As shown in Tables 5, 6, in the five groups, SFRT and SFCT were not correlated with age and sex, and there was no significant correlation between SFRT and AL (Table 7). SFCT in HMA, HM, and NG was negatively correlated with AL. In addition, the SFCT in HMA (r = −0.531; p = 0.013) showed a correlation with AL for the subfoveal location, similar to NG (r = −0.538; p = 0.010). Compared with LM (r = −0.334; p = 0.050), MM (r = −0.353; P = 0.108), and HM (r = −0.483; p = 0.036), SFCT in HMA (r = −0.531; p = 0.013) showed a negative correlation with AL (Figure 3, Table 8).
Table 5
| Age | Subfoveal retinal thickness | ||||
|---|---|---|---|---|---|
| Normal group | Low myopia group | Moderate myopia group | High myopia group | High myopia amblyopia group | |
| R | −0.041 | 0.352 | 0.234 | 0.528 | 0.220 |
| R2 | 0.002 | 0.124 | 0.055 | 0.278 | 0.048 |
| F | 0.034 | 4.962 | 1.162 | 6.555 | 1.115 |
| P | 0.856 | 0.032 | 0.294 | 0.020 | 0.302 |
Correlation between subfovea retinal thickness and age in each group.
Table 6
| Age | Subfoveal choroidal thickness | ||||
|---|---|---|---|---|---|
| Normal group | Low myopia group | Moderate myopia group | High myopia group | High myopia amblyopia group | |
| R | 0.201 | 0.094 | 0.185 | 0.073 | 0.292 |
| R2 | 0.040 | 0.009 | 0.034 | 0.005 | 0.085 |
| F | 0.841 | 0.311 | 0.707 | 0.091 | 2.044 |
| P | 0.370 | 0.581 | 0.410 | 0.766 | 0.167 |
Correlation between subfovea choroidal thickness and age in each group.
Table 7
| Axial length | Subfoveal retinal thickness | ||||
|---|---|---|---|---|---|
| Normal group | Low myopia group | Moderate myopia group | High myopia group | High myopia amblyopia group | |
| R | 0.131 | 0.352 | 0.114 | 0.341 | 0.142 |
| R2 | 0.017 | 0.124 | 0.013 | 0.116 | 0.020 |
| F | 0.351 | 4.680 | 0.263 | 2.231 | 0.392 |
| P | 0.560 | 0.038 | 0.613 | 0.154 | 0.539 |
Correlation between subfovea retinal thickness and axial length in each group.
Figure 3
Table 8
| Axial length | Subfoveal choroidal thickness | ||||
|---|---|---|---|---|---|
| Normal group | Low myopia group | Moderate myopia group | High myopia group | High myopia amblyopia group | |
| R | −0.538 | −0.334 | −0.353 | −0.483 | −0.531 |
| R2 | 0.289 | 0.111 | 0.124 | 0.234 | 0.282 |
| F | 8.132 | 4.140 | 2.839 | 5.184 | 7.476 |
| P | 0.010 | 0.050 | 0.108 | 0.036 | 0.013 |
Correlation between subfovea choroidal thickness and axial length in each group.
Discussion
High myopic amblyopia is a special type of amblyopia that has received little attention. In this study, we used EDI-OCT to evaluate the mean RT and CT in different refractive eyes.

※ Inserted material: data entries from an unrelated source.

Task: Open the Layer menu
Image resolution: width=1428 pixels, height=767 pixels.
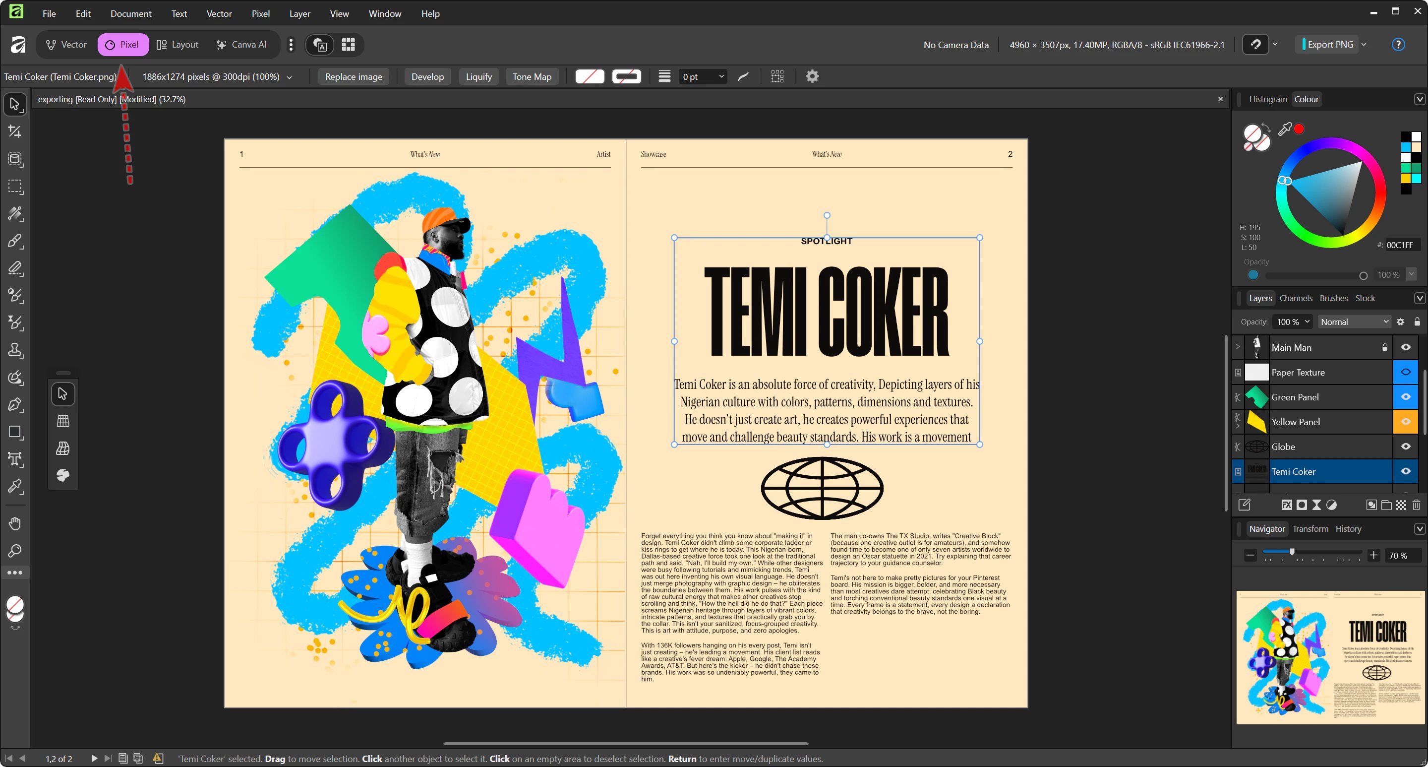Action: pyautogui.click(x=299, y=13)
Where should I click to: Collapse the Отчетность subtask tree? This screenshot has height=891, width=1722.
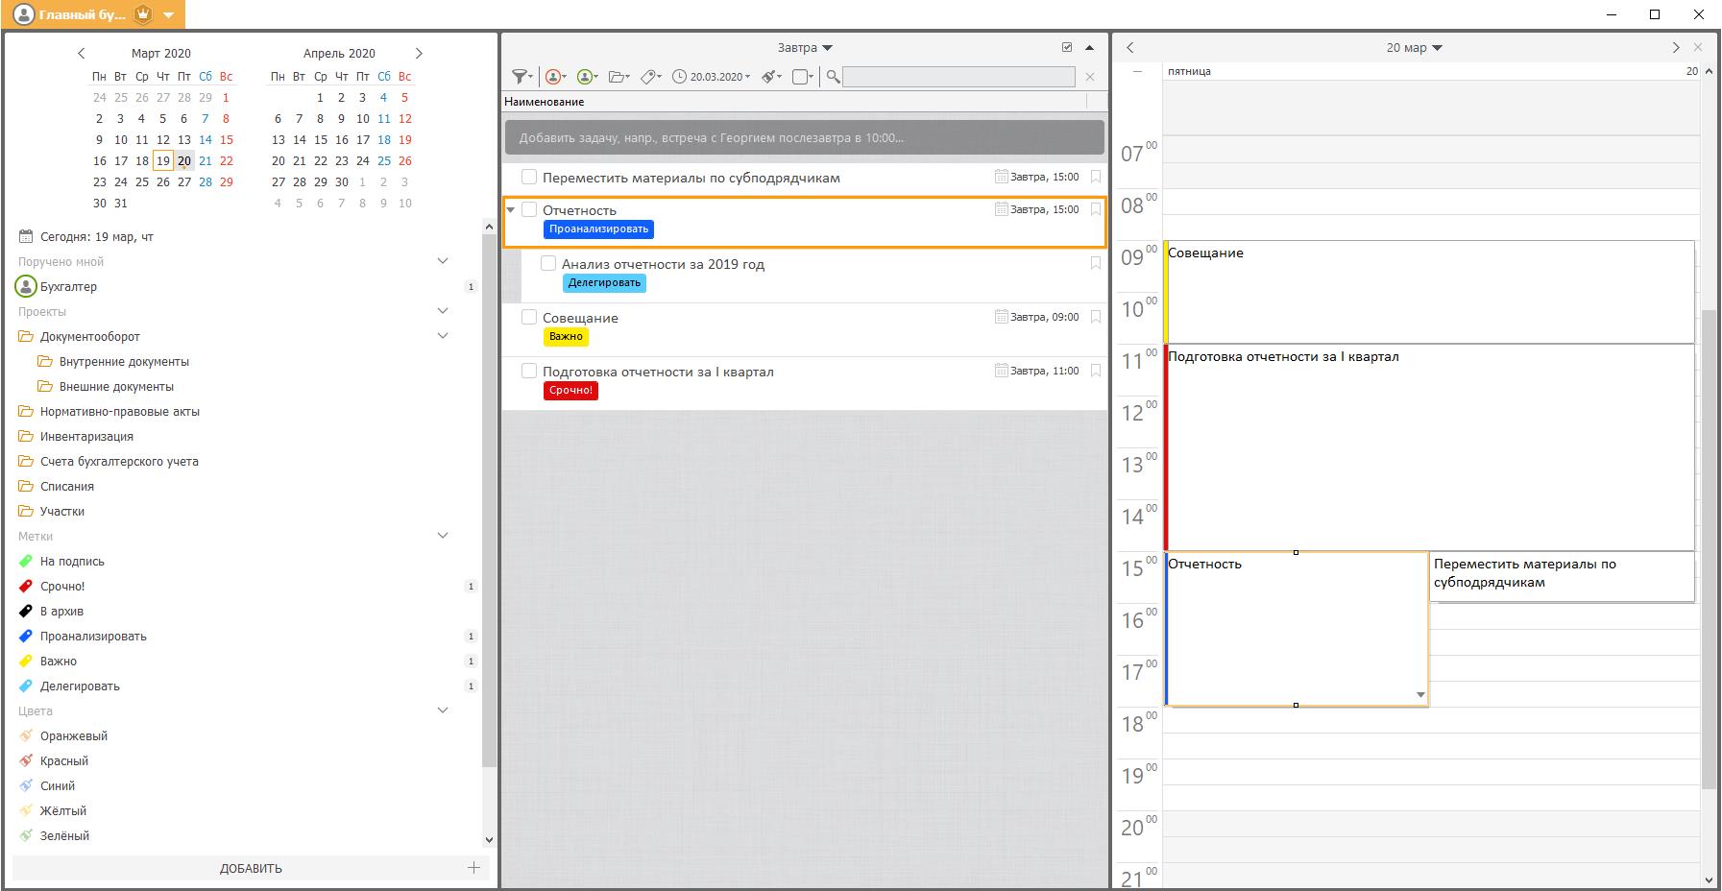click(x=511, y=209)
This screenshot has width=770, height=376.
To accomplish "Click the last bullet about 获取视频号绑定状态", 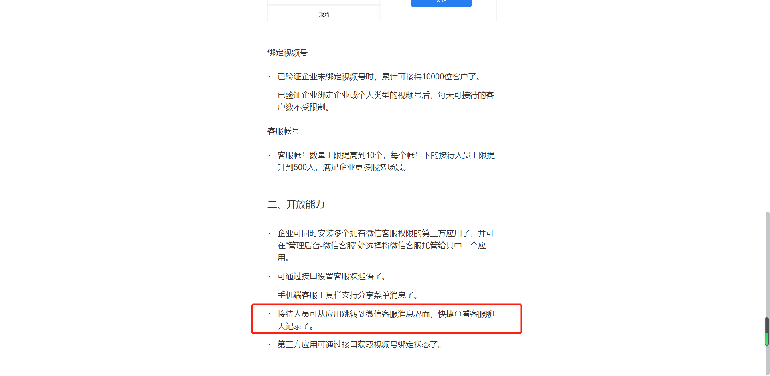I will coord(360,344).

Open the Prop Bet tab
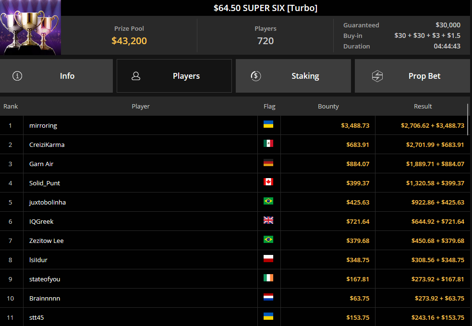(x=412, y=76)
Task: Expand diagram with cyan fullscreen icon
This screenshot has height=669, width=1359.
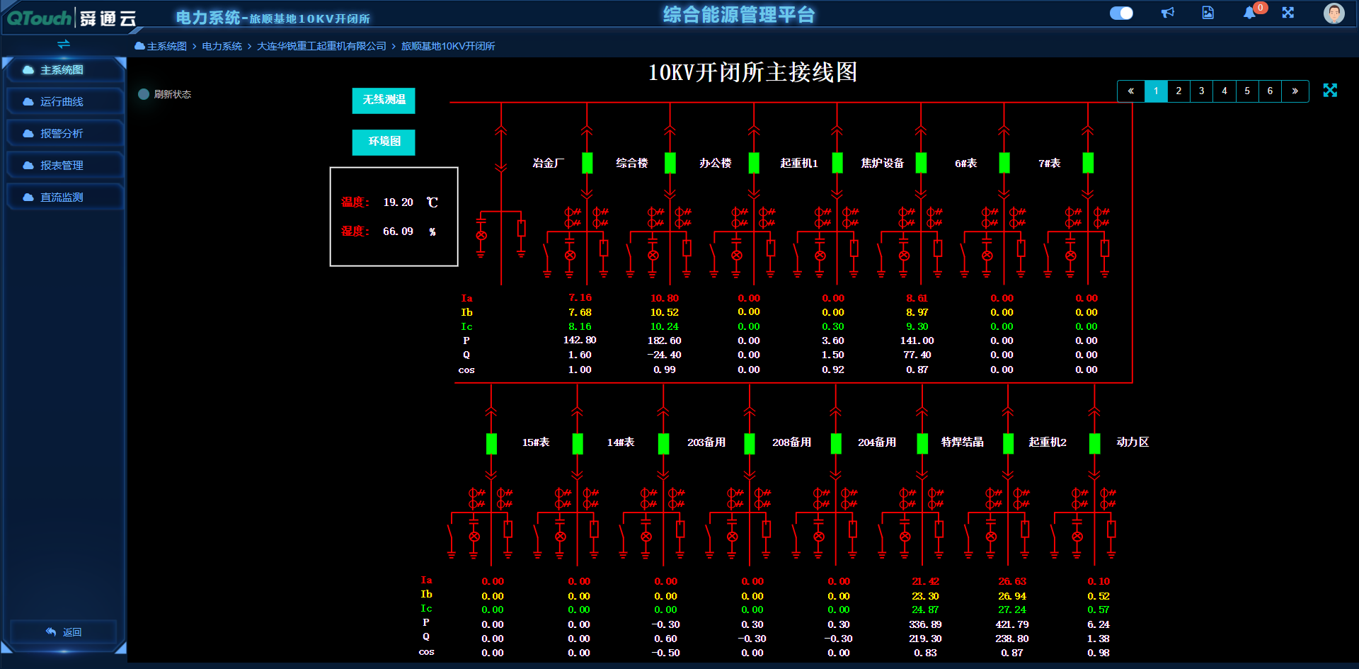Action: point(1330,91)
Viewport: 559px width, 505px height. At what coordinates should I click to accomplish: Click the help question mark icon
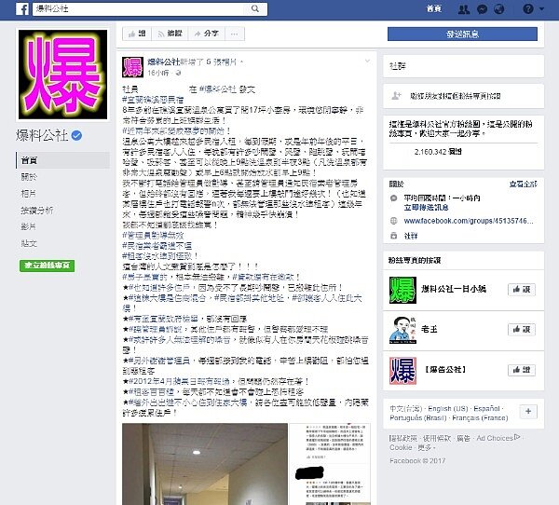[528, 8]
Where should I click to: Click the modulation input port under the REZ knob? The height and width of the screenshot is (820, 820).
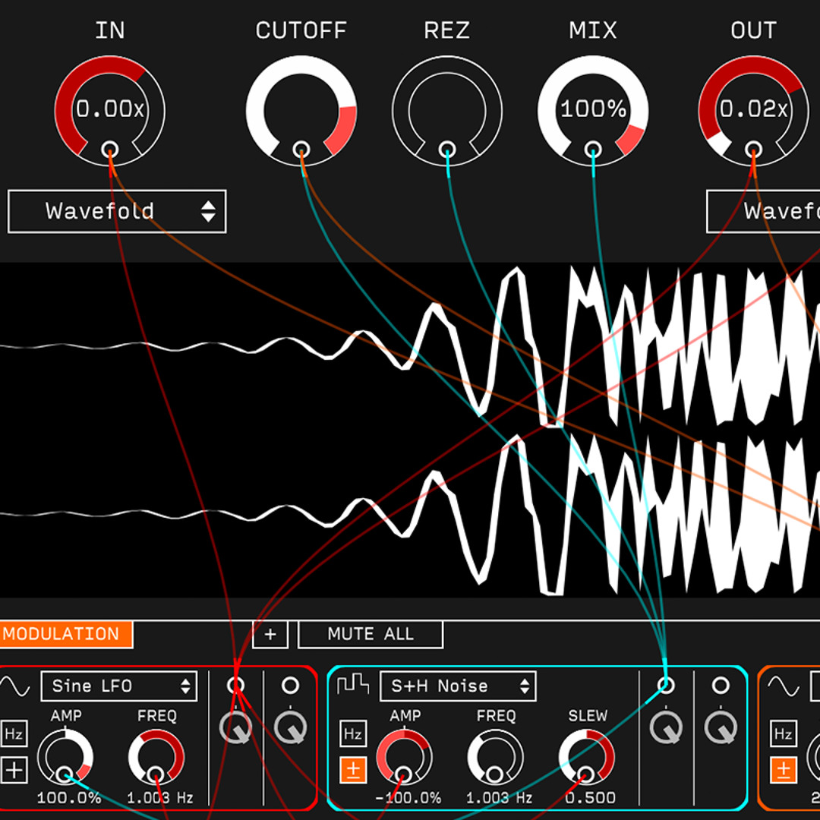[x=446, y=150]
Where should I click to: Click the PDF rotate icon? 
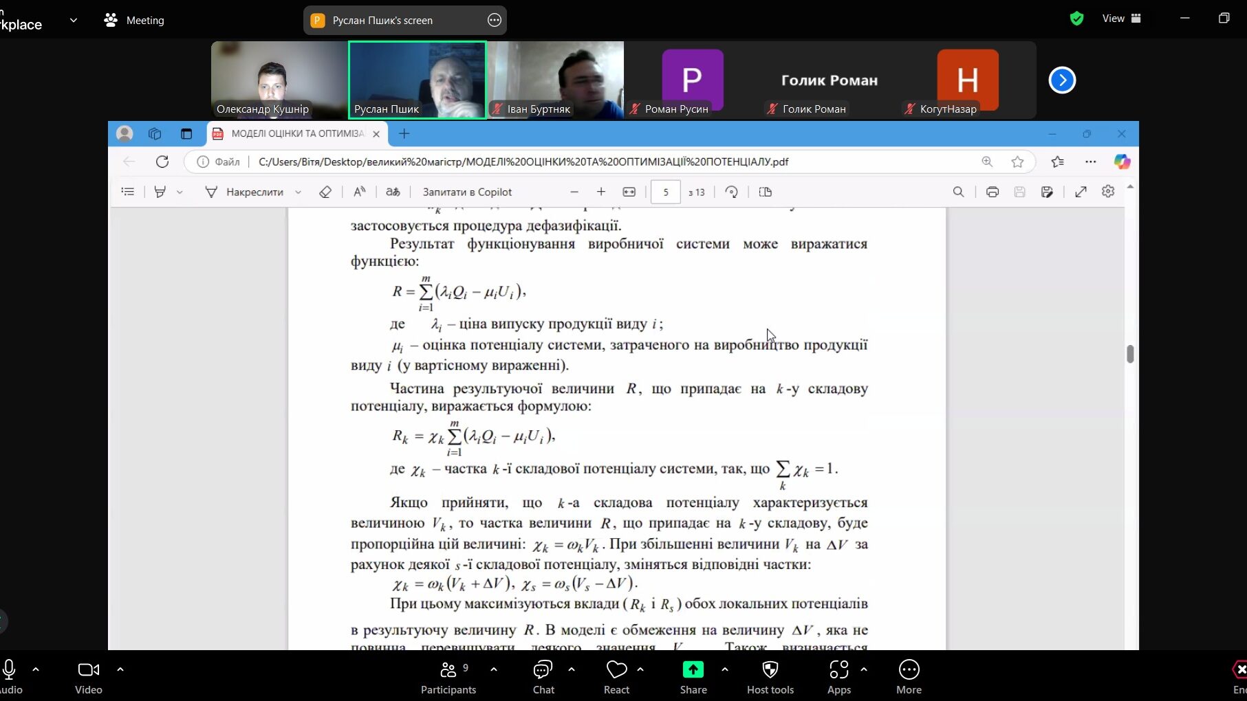[x=732, y=192]
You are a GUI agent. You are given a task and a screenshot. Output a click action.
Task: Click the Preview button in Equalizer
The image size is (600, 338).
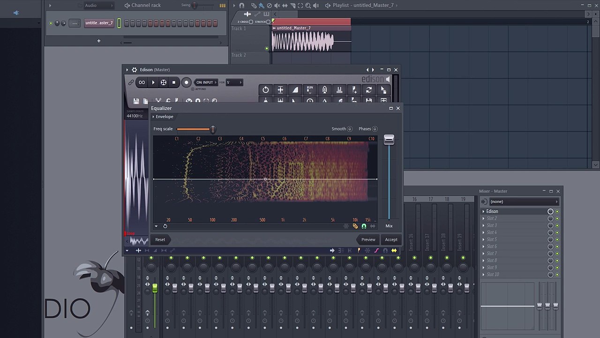coord(368,240)
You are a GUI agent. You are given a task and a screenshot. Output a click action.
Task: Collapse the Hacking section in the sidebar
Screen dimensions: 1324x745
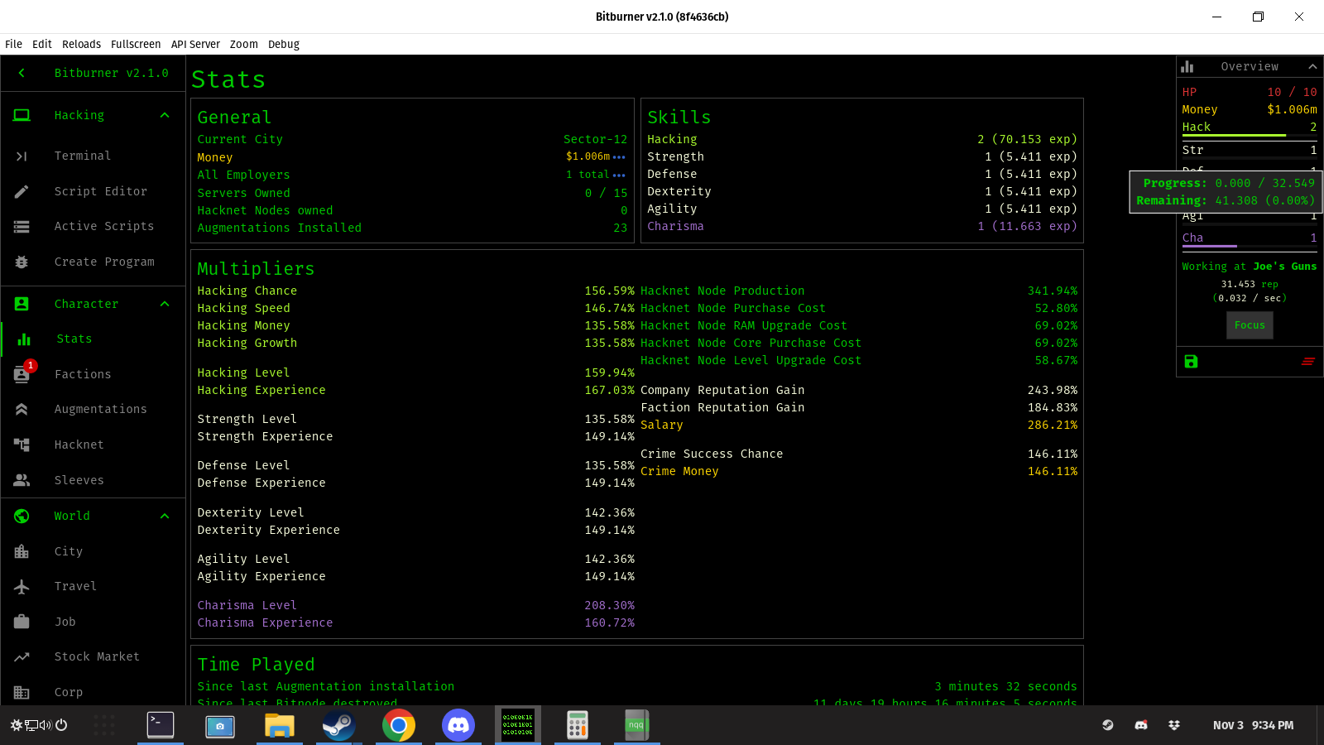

Previous studies have reported that RT showed variations by sex and age, and CT can be significantly influenced by age and AL in normal eyes (21, 22). Nevertheless, in this study, we found no correlation between SF RT/SFCT and age (Tables 5, 6) in NG, as well as those with LM, MM, or HMA. In addition, no significant correlation between SFRT and AL was observed between the groups (Table 7). However, SFCT was negatively correlated with AL in NG, HM, and HMA (Table 8). Furthermore, after examining the RT of 0.5 mm to fovea, HMA was the significantly thinnest compared to LM and MM in three sectors (superior, inferior, and temporal); nevertheless, no significant differences were found compared to HM. In addition, no statistical difference at SFRT was found between HMA and other groups. Our data was not consistent with previous reports. Pang et al. (10) examined 31 amblyopic eyes with HM and found significant changes in macular thickness (MT) between amblyopic eyes and normal fellow eyes. Moreover, similar data were reported by Araki et al. (23), who measured 46 amblyopic eyes (31 with myopic anisometropia and 15 with hyperopic anisometropia). Average MT was calculated in the center, inner, and outer macular regions, and the normal eyes did not have SE grading, which might explain the difference in their results.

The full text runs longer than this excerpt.